Description of the task:
Copy out the records word for word, starting at the line that contains "The width and height of the screenshot is (956, 600)." and ending after the line that contains "Action: pos(528,153)".

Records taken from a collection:
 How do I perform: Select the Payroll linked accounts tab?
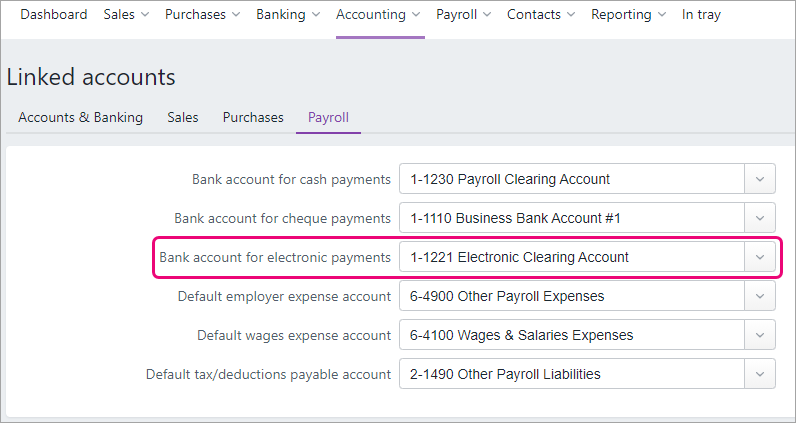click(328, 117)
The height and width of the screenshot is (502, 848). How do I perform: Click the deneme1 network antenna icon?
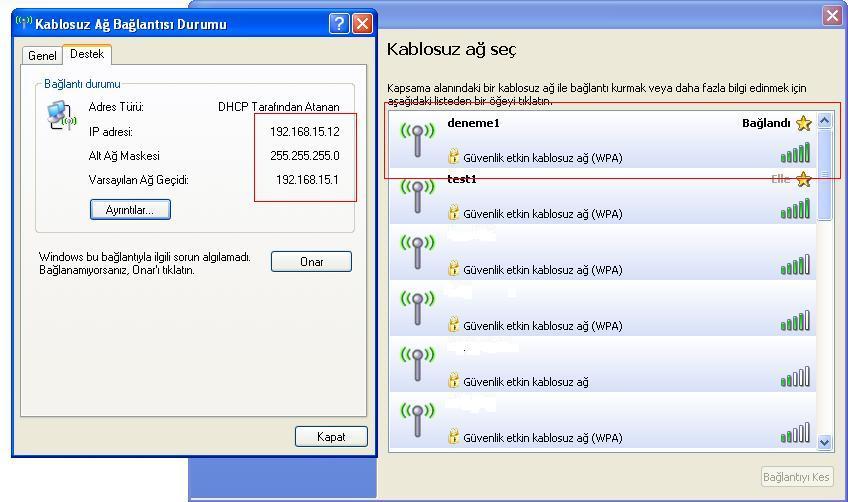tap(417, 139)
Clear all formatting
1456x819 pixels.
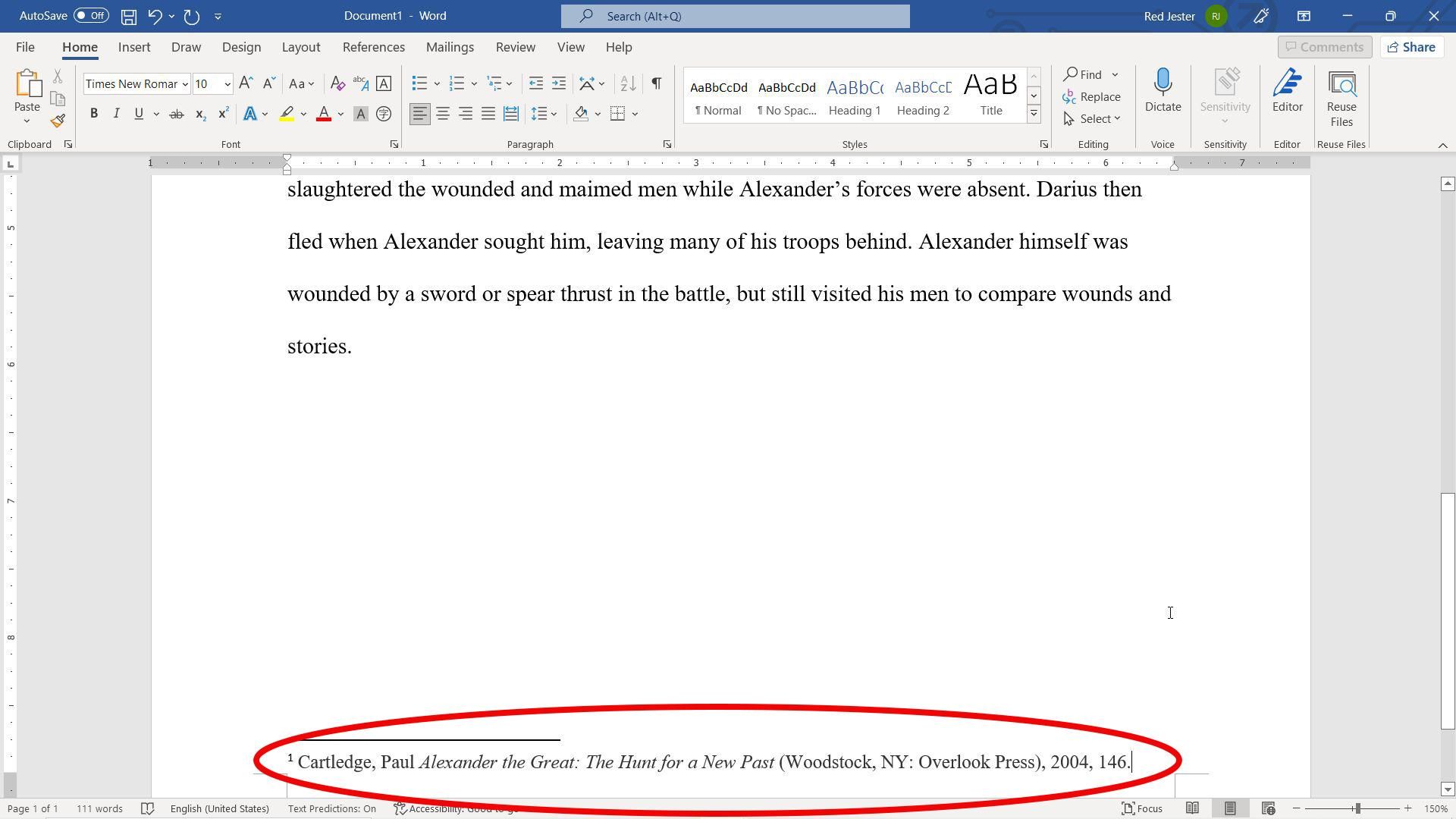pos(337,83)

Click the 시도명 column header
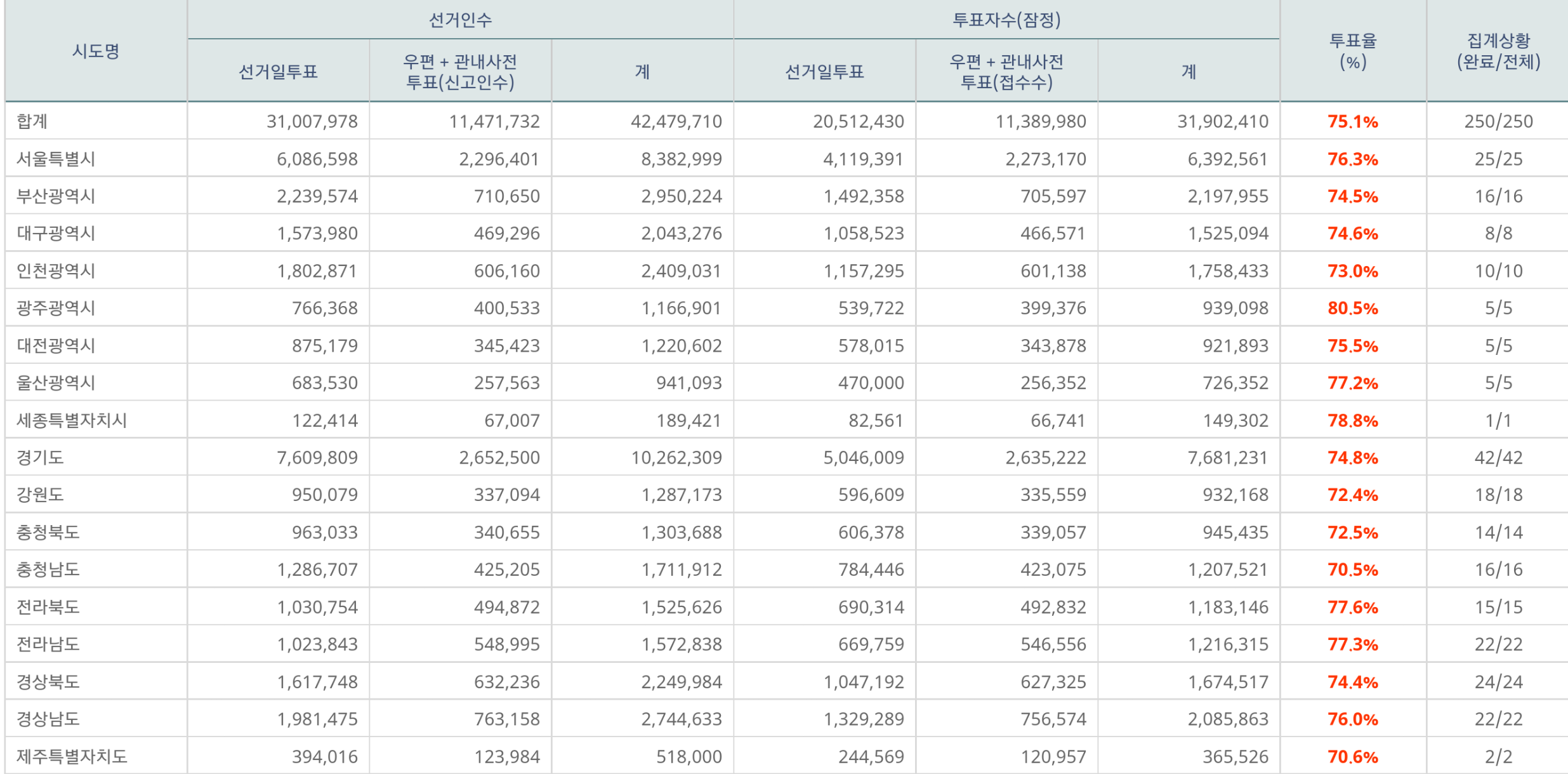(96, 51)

--

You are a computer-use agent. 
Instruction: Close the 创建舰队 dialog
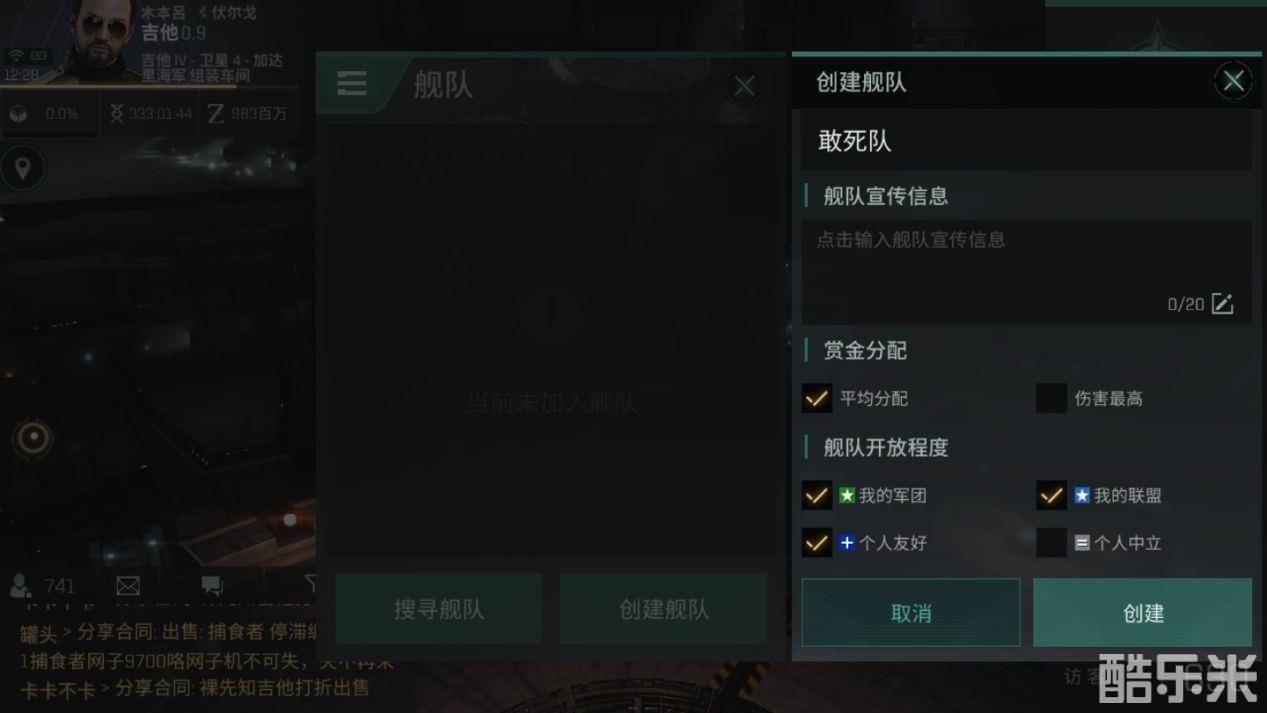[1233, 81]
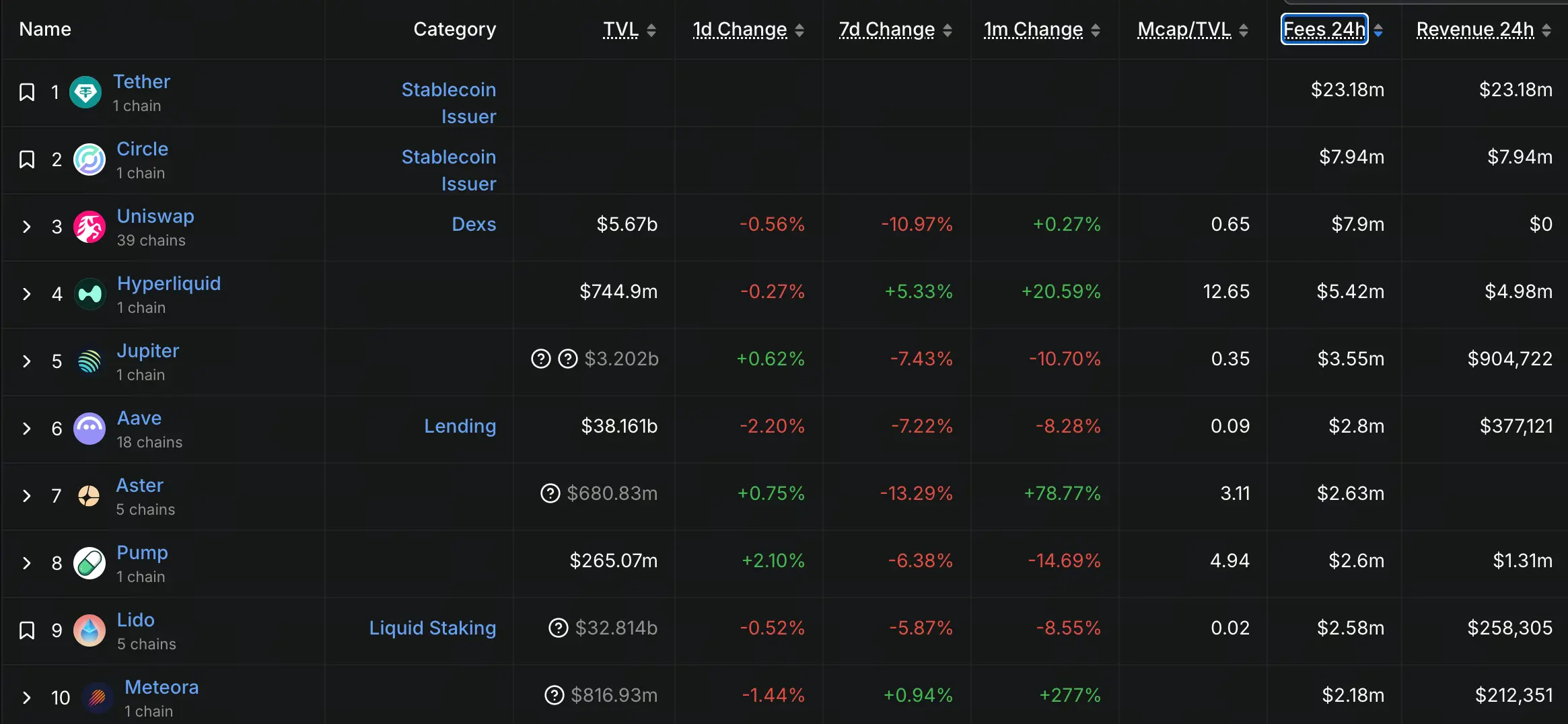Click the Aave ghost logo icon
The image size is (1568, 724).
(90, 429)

...

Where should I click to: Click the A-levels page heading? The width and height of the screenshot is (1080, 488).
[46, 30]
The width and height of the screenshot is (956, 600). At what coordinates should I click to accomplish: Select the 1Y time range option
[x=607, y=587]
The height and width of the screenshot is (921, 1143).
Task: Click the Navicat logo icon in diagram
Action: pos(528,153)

Exercise response:
The width and height of the screenshot is (956, 600). At what coordinates should I click to accomplish: Select the 1Y time range option
[x=607, y=587]
The height and width of the screenshot is (921, 1143).
Task: Click the Navicat logo icon in diagram
Action: pos(528,153)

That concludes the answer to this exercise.